Acute nephritic syndrome as the sentinel presentation of class III A lupus nephritis in a young patient

Anjitha S.; Carol Sara Cherian; Reena Thomas

doi:10.18203/2349-3291.ijcp20261919

Authors

Anjitha S. Department of Paediatrics Pushpagiri Institute of Medical Sciences and Research Centre, Thiruvalla, Kerala, India
Carol Sara Cherian Department of Paediatrics Pushpagiri Institute of Medical Sciences and Research Centre, Thiruvalla, Kerala, India
Reena Thomas Department of Nephrology, Pushpagiri Institute of Medical Sciences and Research Centre, Thiruvalla, Kerala, India

DOI:

https://doi.org/10.18203/2349-3291.ijcp20261919

Keywords:

Systemic lupus erythematosus, ISN/RPS class III, Full house immunofluorescence, Renal biopsy, Nephritic syndrome

Abstract

Lupus nephritis (LN) is one of the most serious manifestations of Systemic lupus erythematosus (SLE), occurring in 50-75% of children with SLE, with over 90% developing renal involvement within two years of diagnosis. We describe a diagnostically challenging case of a 12-year-old girl presenting with nephritic syndrome, in whom further evaluation revealed an underlying diagnosis of Systemic lupus erythematosus (SLE). Investigations revealed hypocomplementemia (C3 21.0 mg/dl, C4 1.6 mg/dl), positive antinuclear antibody (ANA IF titre 1:80, ANA ELISA 7.9), strongly positive anti-double-stranded DNA (anti-dsDNA +++), significant proteinuria on 24-hour collection (888 mg/day), and microscopic haematuria.

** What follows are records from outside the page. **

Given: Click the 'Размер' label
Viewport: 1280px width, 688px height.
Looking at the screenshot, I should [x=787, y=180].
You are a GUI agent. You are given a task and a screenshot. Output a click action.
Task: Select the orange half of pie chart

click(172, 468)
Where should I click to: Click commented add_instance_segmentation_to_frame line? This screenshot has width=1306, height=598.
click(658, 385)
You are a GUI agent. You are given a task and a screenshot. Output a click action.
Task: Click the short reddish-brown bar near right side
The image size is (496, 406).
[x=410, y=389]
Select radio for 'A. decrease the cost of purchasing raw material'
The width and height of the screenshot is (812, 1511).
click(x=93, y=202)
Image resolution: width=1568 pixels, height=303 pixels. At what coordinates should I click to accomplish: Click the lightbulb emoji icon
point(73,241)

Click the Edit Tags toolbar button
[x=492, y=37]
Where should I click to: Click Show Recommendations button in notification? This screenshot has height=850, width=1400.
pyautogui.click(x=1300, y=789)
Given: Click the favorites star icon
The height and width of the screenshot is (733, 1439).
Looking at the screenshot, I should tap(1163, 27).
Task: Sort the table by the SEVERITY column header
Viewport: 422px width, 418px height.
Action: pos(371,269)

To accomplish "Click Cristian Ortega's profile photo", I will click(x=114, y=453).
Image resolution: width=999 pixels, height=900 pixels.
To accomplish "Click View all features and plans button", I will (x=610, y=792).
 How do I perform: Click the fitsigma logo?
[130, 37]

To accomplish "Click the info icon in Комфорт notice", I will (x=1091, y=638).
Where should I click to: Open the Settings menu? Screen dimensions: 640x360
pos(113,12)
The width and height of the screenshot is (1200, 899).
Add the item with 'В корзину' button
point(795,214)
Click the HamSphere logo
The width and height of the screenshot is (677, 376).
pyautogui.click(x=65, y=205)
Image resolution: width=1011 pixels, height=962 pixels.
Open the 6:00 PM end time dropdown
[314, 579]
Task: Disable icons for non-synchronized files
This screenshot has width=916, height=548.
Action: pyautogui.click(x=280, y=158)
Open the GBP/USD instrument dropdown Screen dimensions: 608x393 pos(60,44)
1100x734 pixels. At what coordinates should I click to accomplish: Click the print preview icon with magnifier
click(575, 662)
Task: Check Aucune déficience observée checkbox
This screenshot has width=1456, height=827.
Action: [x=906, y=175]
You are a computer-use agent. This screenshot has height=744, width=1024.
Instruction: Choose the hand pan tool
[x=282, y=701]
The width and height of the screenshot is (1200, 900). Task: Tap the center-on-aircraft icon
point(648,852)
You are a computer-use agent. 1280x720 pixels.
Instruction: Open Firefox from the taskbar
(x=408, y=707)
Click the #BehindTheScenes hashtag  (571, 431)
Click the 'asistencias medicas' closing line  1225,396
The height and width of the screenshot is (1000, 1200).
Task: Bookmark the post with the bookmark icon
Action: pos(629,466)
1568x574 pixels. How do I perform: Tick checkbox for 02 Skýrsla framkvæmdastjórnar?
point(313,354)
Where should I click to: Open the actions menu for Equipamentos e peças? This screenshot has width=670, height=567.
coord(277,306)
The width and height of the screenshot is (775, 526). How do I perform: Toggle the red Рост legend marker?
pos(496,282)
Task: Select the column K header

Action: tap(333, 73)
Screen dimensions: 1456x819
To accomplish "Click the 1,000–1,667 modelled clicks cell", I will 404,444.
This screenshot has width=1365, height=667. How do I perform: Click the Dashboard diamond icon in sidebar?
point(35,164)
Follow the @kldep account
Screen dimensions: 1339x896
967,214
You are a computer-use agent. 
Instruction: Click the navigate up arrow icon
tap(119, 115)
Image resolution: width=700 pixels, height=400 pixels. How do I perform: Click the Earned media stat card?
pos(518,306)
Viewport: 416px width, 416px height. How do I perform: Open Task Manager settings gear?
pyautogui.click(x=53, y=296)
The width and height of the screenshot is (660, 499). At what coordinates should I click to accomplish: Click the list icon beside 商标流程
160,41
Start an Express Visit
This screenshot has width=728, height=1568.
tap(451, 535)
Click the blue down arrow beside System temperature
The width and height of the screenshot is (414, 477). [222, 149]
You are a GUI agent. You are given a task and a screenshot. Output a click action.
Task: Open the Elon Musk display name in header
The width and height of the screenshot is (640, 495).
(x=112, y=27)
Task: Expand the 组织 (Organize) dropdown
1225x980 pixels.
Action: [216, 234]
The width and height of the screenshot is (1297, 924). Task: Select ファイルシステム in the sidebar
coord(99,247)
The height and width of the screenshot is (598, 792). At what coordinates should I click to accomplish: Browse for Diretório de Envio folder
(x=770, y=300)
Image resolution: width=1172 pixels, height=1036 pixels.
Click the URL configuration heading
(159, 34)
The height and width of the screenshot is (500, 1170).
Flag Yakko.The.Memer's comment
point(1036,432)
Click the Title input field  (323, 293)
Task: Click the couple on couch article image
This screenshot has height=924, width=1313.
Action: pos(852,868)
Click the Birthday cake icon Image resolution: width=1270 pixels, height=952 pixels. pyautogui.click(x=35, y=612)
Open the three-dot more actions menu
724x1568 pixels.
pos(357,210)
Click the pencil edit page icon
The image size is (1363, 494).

She fulfilled three of eleven American college of rheumatology (ACR) 1997 criteria for SLE. Light microscopy demonstrated focal segmental endocapillary hypercellularity with focal mesangial prominence. Renal biopsy confirmed focal proliferative lupus nephritis (ISN/RPS Class IIIA) with a NIH activity index of 3/24 and a characteristic ‘full house’ immunofluorescence pattern comprising deposits of IgG (2+), IgA (3+), IgM (1+/2+), C3 (1+/2+), C1q (3+), kappa (1+/2+), and lambda (2+). This case underscores the importance of maintaining a high index of suspicion for SLE in children with nephritic features and hypocomplementemia. Renal biopsy is essential for definitive classification and treatment planning even when ACR criteria are not fully met. Early histopathological diagnosis and class-guided immunosuppressive therapy are critical to preventing progression to end-stage renal disease in paediatric lupus nephritis.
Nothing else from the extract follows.